======== INFORMATION GIVEN

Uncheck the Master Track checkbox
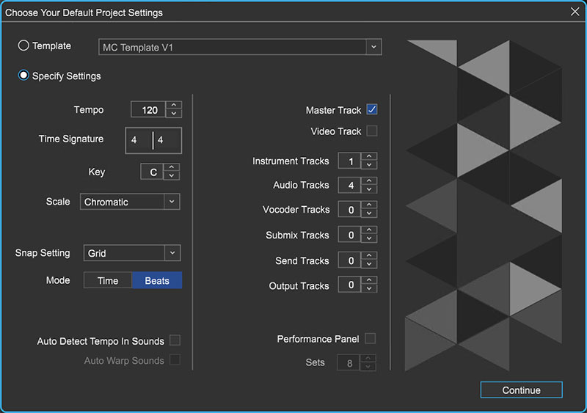The image size is (587, 413). click(372, 110)
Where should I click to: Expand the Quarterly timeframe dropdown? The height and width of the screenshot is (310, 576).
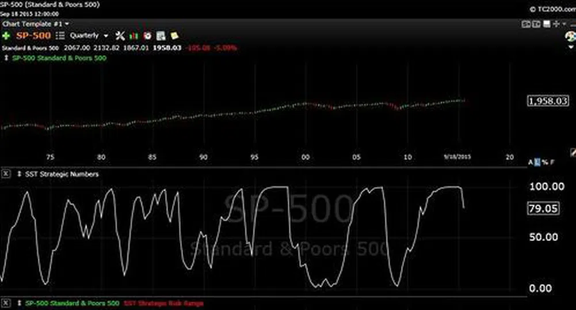(88, 36)
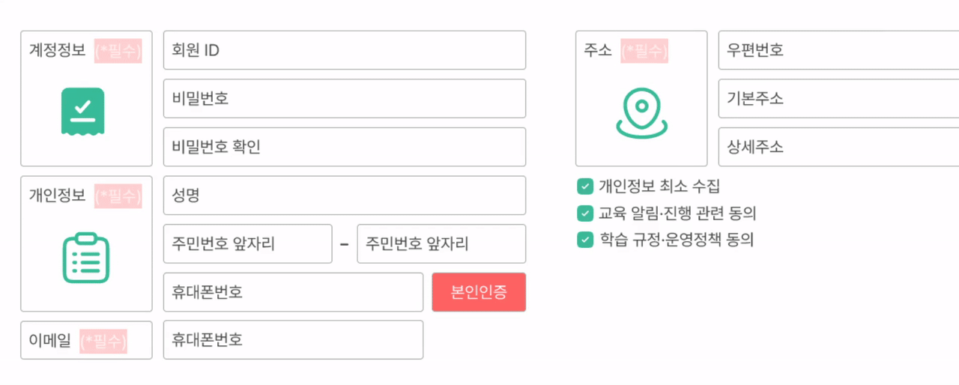959x385 pixels.
Task: Click the location pin icon under 주소
Action: [x=641, y=113]
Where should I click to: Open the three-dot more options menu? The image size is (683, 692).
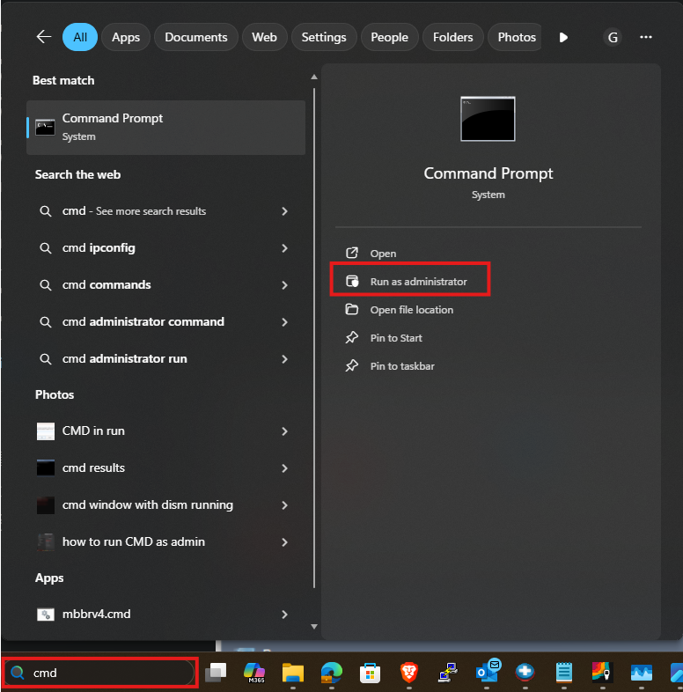(x=645, y=37)
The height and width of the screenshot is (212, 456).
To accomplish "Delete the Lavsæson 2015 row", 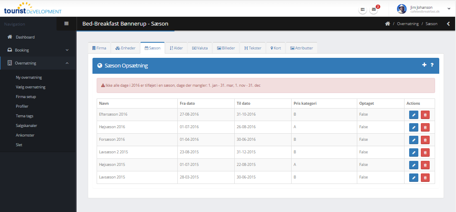I will pos(425,178).
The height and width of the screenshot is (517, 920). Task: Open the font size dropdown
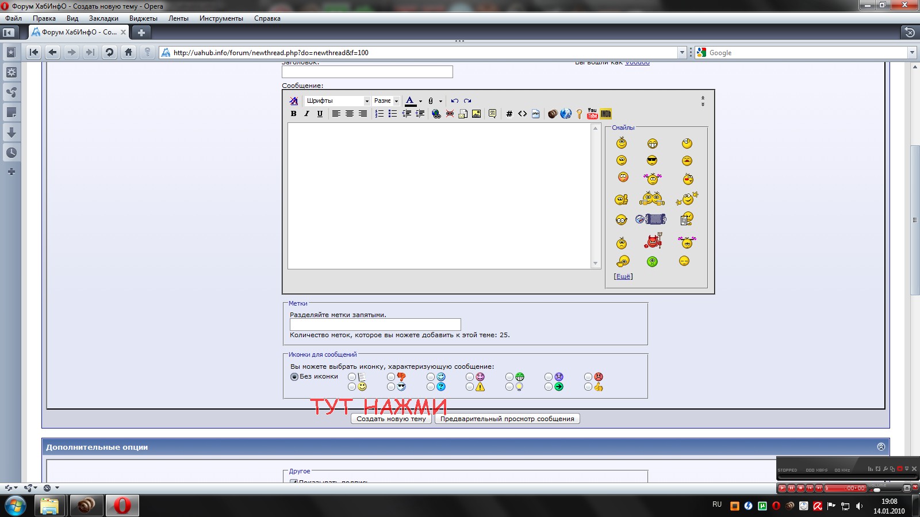(386, 101)
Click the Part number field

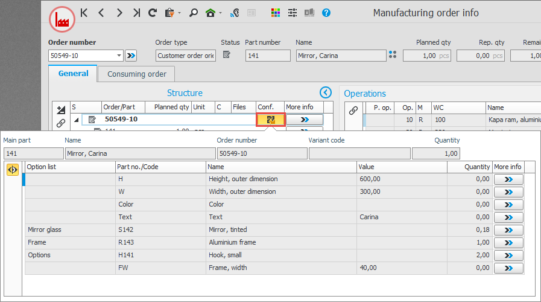coord(268,56)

================

* _INSTRUCTIONS TO FOLLOW_
Pictures excluded, output exactly the line that contains "The height and width of the screenshot is (517, 920)." and every line after it to the end of the data above.

* _OUTPUT OF THE EXERCISE_
The height and width of the screenshot is (517, 920). Task: Open the font size dropdown
(386, 101)
Click the Part number field

coord(268,56)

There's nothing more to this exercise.